- [GIVEN PASSAGE]:
# Would a bad credit rating in Ireland affect my rating in the UK, and vice-versa?



## infradig (13 Nov 2006)

I need to know if a bad credit rating in Ireland would affect my ability to borrow money in the UK.

I am a British national living and working in Ireland, but I have some debts here and have fallen behind with payments.

I am worried this could have an effect on my ability to borrow in the UK in the future.

Do credit rating agencies share information between Ireland and the UK? Does it only happen if it's a bank or building society which operates in both countries?

Thanks for your help...


----------



## Stevo2006 (13 Nov 2006)

No need to worry. There is no sharing of information between Ireland and the UK.


----------



## polo9n (13 Nov 2006)

I wouldn't agree a total denial on this.you got a 50% chance depending on the fiancial institution themselves and also the amount of ur borrowings.
the bank can ask for ur credential information if they are not satisfied from wat they have.again that depends on the financial institutions.


----------



## Meathman99 (24 Nov 2006)

What about Ireland - Australia?


----------



## Teapot (24 Nov 2006)

Barclays are in Ireland they have their insurance department is  based in Ireland and  Lombard bank and the irish banks are used each other for cashing cheques. So be sure they will find out somehow about bad credit ratings.


----------



## JP1234 (25 Nov 2006)

I work for a UK credit reference agency which has it's operations centre in Ireland,  I assure you there is absolutely no sharing of information between countries. However, it is not unusual for people to be asked to supply a copy of their credit file when emigrating, though that seems to apply mostly to America, Canada and Austrailia, but there is definitely no way the uk can access your Irish history or visa versa.


----------



## twv706 (5 May 2007)

Do to the different laws governing each country on credit reporting, your credit reports, history and score do not transfer from one country to another.  I read this at http://www.consumerbadcreditguide.com/creditforimmigrants.html


----------

- [DATA BLOCK]:
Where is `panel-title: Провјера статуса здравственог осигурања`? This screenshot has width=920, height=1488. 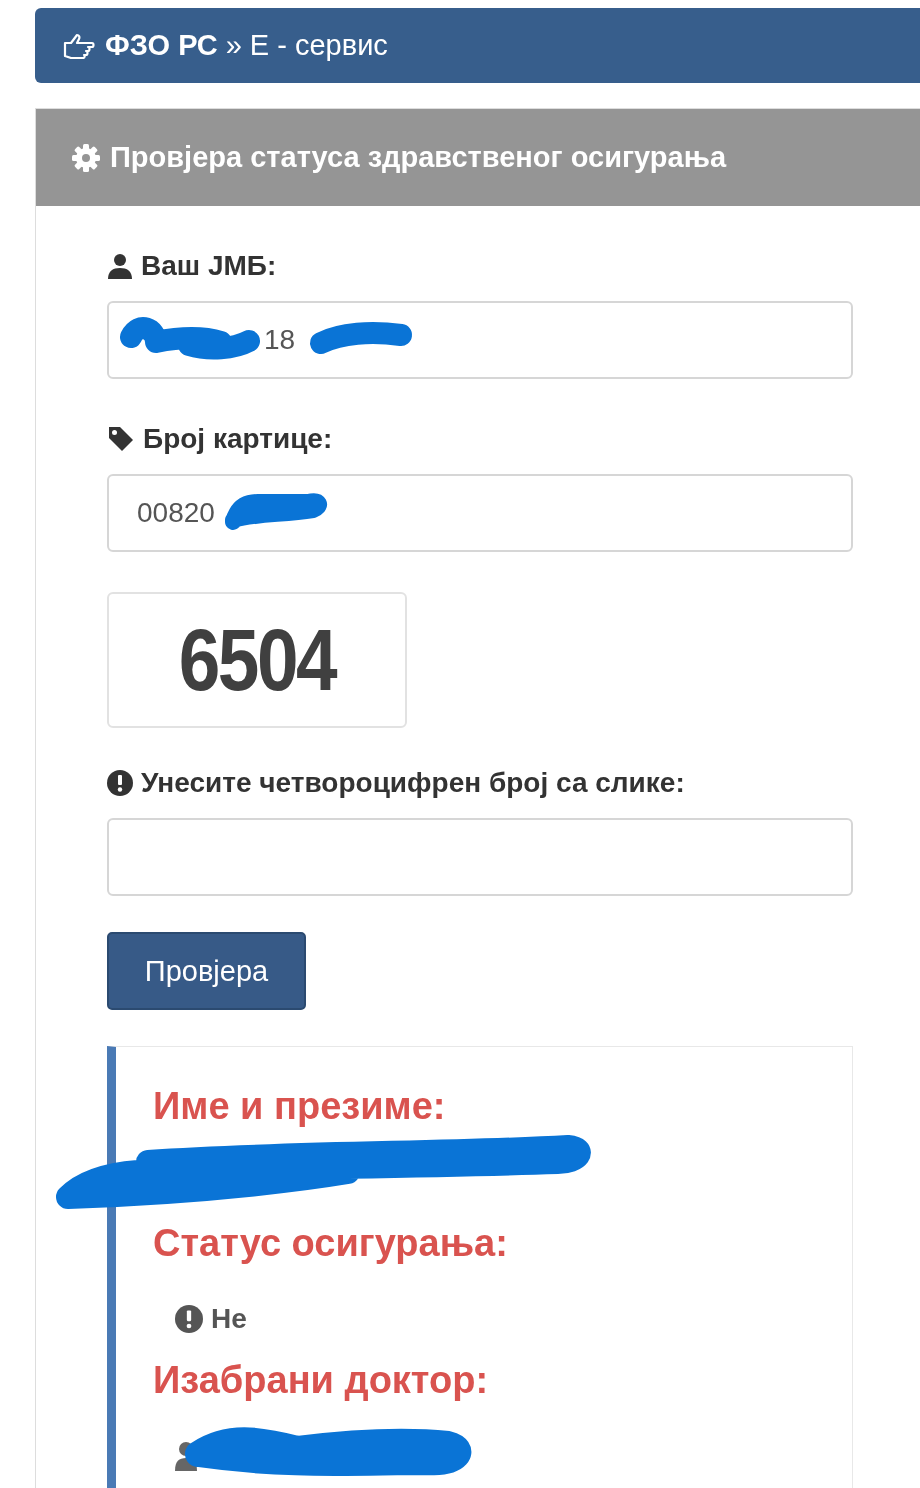
panel-title: Провјера статуса здравственог осигурања is located at coordinates (418, 158).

- [WHAT TO WORK ON]: From the forum thread about Irish and UK credit ratings, write out word for word the passage starting at "Do credit rating" and ending at "in both countries?".

- [EXERCISE SOLUTION]:
Do credit rating agencies share information between Ireland and the UK? Does it only happen if it's a bank or building society which operates in both countries?